**提示文:**
十八、北に聳ゆる住吉森 南にとぅがとる上ぬ棚 儀間ぬ大親 徳慕てぃ
にしにすびゆるしーしもー ふぇーにとぅがとーるうぃぬたな じーまぬうふうや とぅくした
てぃ
nishi ni suboyuru shiishimoo hwee ni tugatooru wii nu tana jiima nu 'uhu 'uya tuku shitati
北にそびえる住吉森 南にとがっている上の棚 ご先祖様である儀間の徳を慕って





十九、甘藷種豊かに 那覇四町 大和輸出ゆる黒砂糖 小禄紺地ん誇リさみ
んむすゆたかに なふぁゆまち やまとぅぬぶゆるくるざーたー うるくくんじん ふくりさみ
'Nmusu yutakani nahwa yuumachi yamatu nubuyuru kuruzaataa 'uruku kuNjiN huluri sami
芋の実りも豊かに那覇四町(西、東、泉崎、若狭)に売り、大和に輸出する黒砂糖、小禄紺地も誇りであるぞ
語句・うるくくんじ 17世紀から始まった木綿布で作られた紺地の絣。1611年に儀間真常が薩摩から木綿の種を持ち帰り栽培した。そして儀間真常も木綿の生産を勧めた。木綿を琉球藍で染めることで本土にはない味わいの琉球紺絣が生まれた。戦前まで生産され九州などで好評だったが沖縄戦で伝統が途絶えた。現在復活させる活動が行われている。



二十、行末頼む村人よ 意見寄事肝染みてい エイ 時代ぬ流りに進み行き いざや興さん小禄村
ゆくしーたぬむむらびとぅよ いちんゆしぐとぅちむすみてぃ えい じだいぬながりにすすみゆき いざやうくさん うるくむら
yukushii tanumu murabitu yoo 'ichiN yushigutu chimu sumiti eei jidai nu nagari ni susumiyuki 'iza ya 'ukusaN 'urukumura
将来を望む村人よ 意見や昔からの言い伝えを心に染めて 時代の流れに進んで行き いざや興そう小禄村
語句・ゆしぐとぅ 昔からの言い伝え。伝承。



コメント

このブログを読む方には那覇空港を利用する方も多いに違いない。

しかし那覇空港も、ゆいレールに乗って次の駅赤嶺も、もちろん次の小禄も昔は「小禄間切」であったことはあまり意識される方少ないのではないだろうか。

そして、あの空港があったあたりは、昔綺麗な砂浜と大根の畑があったこと。

さらに、ゆいレールでは車内に駅ごとに音楽が流れるが、小禄駅は「三村踊り」(みむらうどぅい)と言う曲が流れる理由をご存知だろうか?

実は私も正直に言えばこの口説に出会うまでは「小禄」について知らないことばかりだった。

皆さんと一緒に「小禄間切口説」を見ながら、歴史と今について考えてみたい。

**課題:**
a. 提示文によると、1611年に儀間真常が薩摩から持ち帰ったものは何ですか。
b. 提示文の「十九、甘藷種豊かに 那覇四町 大和輸出ゆる黒砂糖」から「活させる活動が行われている。」までを、一字も変えずにそのまま書き写してください。

**行の一覧:**
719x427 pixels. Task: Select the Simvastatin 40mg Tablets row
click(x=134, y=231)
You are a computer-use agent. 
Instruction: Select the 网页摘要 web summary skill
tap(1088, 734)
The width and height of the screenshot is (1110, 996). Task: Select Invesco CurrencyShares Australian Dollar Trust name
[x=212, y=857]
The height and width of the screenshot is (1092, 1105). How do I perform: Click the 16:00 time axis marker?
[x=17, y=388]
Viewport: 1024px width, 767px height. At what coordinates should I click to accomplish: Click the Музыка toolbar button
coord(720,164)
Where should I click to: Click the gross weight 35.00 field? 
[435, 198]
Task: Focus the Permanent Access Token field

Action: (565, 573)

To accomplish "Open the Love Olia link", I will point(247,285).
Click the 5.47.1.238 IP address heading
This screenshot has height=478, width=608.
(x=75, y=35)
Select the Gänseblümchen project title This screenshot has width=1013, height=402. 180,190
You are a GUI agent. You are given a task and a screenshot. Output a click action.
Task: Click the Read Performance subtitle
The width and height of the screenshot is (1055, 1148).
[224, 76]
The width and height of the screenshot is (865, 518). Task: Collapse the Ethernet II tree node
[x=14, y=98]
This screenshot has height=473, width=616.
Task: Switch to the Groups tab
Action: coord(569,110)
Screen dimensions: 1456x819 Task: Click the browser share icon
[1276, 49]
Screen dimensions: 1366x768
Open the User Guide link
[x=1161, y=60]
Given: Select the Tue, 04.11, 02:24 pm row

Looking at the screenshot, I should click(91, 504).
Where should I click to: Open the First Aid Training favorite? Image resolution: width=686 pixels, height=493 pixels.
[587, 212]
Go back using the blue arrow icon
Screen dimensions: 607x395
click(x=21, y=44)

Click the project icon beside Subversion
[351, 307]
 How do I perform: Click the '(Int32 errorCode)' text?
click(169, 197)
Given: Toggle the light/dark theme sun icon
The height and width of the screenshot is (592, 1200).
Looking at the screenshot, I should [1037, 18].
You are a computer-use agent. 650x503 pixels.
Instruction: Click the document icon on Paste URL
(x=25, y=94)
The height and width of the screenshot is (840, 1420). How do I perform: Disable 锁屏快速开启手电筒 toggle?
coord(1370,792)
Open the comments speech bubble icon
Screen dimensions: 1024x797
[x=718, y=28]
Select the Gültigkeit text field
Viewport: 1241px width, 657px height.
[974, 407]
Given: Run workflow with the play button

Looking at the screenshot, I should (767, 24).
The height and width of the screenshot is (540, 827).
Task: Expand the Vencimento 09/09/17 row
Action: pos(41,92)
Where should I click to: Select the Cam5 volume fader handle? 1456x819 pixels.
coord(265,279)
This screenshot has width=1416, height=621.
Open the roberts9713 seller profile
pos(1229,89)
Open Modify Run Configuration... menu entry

**課題別の解答:**
a. 木綿の種です。

b.
十九、甘藷種豊かに 那覇四町 大和輸出ゆる黒砂糖 小禄紺地ん誇リさみ
んむすゆたかに なふぁゆまち やまとぅぬぶゆるくるざーたー うるくくんじん ふくりさみ
'Nmusu yutakani nahwa yuumachi yamatu nubuyuru kuruzaataa 'uruku kuNjiN huluri sami
芋の実りも豊かに那覇四町(西、東、泉崎、若狭)に売り、大和に輸出する黒砂糖、小禄紺地も誇りであるぞ
語句・うるくくんじ 17世紀から始まった木綿布で作られた紺地の絣。1611年に儀間真常が薩摩から木綿の種を持ち帰り栽培した。そして儀間真常も木綿の生産を勧めた。木綿を琉球藍で染めることで本土にはない味わいの琉球紺絣が生まれた。戦前まで生産され九州などで好評だったが沖縄戦で伝統が途絶えた。現在復活させる活動が行われている。